El que fuera principal asesor de Johnson, Dominic Cummings, ya había adelantado en su blog la existencia de esta reunión, que considera de dudosa legalidad a diferencia de otras en las que él estuvo presente y de las que se han publicado fotografías. En una de ellas, aparecen sentados en una mesa del jardín Cummings, Reynolds, Johnson y su mujer, Carrie. Otros funcionarios se sientan en otras mesas y, como este grupo, parecen compartir una botella de vino o cervezas.

Eran reuniones de trabajo, asegura Cummings. Y quienes las critican, argumenta, parecen recomendar que se celebren en el interior del edificio de Downing Street, mucho más peligroso para la transmisión del virus que reuniones al aire libre. El buen tiempo lo favorecía. Y la costumbre de invitar a «drinks», a bebidas, al final de la tarde, forma parte de la vida social británica.

Policía

El argumento de Cummings no protege a Johnson sobre las reuniones supuestamente ilegales en diciembre de 2020, a puerta cerrada. Y en mayo de 2020 las reglas de confinamiento no autorizaban la reunión social de más de dos personas en el exterior. El mayor donante en las elecciones de 2019 y el alcalde conservador de Sunderland han pedido a Johnson que dimita si no es capaz de detener este martilleo continuo.

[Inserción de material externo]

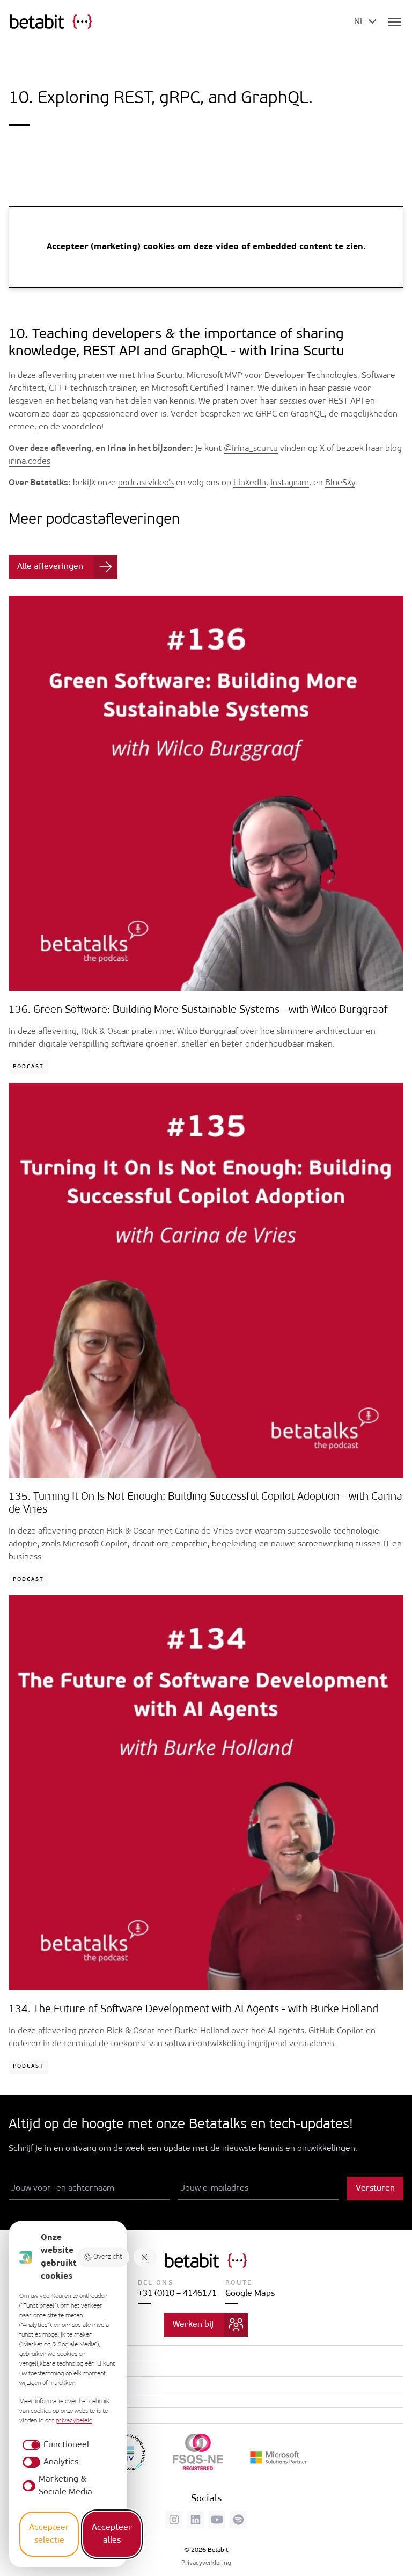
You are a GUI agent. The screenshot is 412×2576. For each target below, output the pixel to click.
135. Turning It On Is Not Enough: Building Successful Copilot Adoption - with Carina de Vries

Un diputado unionista norirlandés lloró en los Comunes recordando que su suegra murió sola por covid, como consecuencia de las restricciones. Los medios recogen testimonios de personas afligidas por sus experiencias en el confinamiento de aquellos días. En la semana del 15 al 21 de mayo de 2020, la Policía emitió 807 multas por incumplimiento de las reglas.

Abogados opuestos al Gobierno de Johnson están denunciando a la Policía Metropolitana por no iniciar una investigación sobre los posibles delitos cometidos en Downing Street. Se ha escudado en la falta de indicios- un argumento chocante- o en una política de no persecución de casos antiguos, que nunca se ha publicado. La sanción, si se confirma el delito, es una multa de 120 euros.

Una funcionaria con reputación de recta, Sue Gray, investiga las reuniones tras suceder al más alto funcionario del país, Simon Case, secretario del Gabinete. Tuvo que renunciar tras desvelarse que había participado en una de las reuniones investigadas. Los resultados de la pesquisa de Gray no son inminentes y la reputación de Johnson seguirá siendo motivo de constante especulación.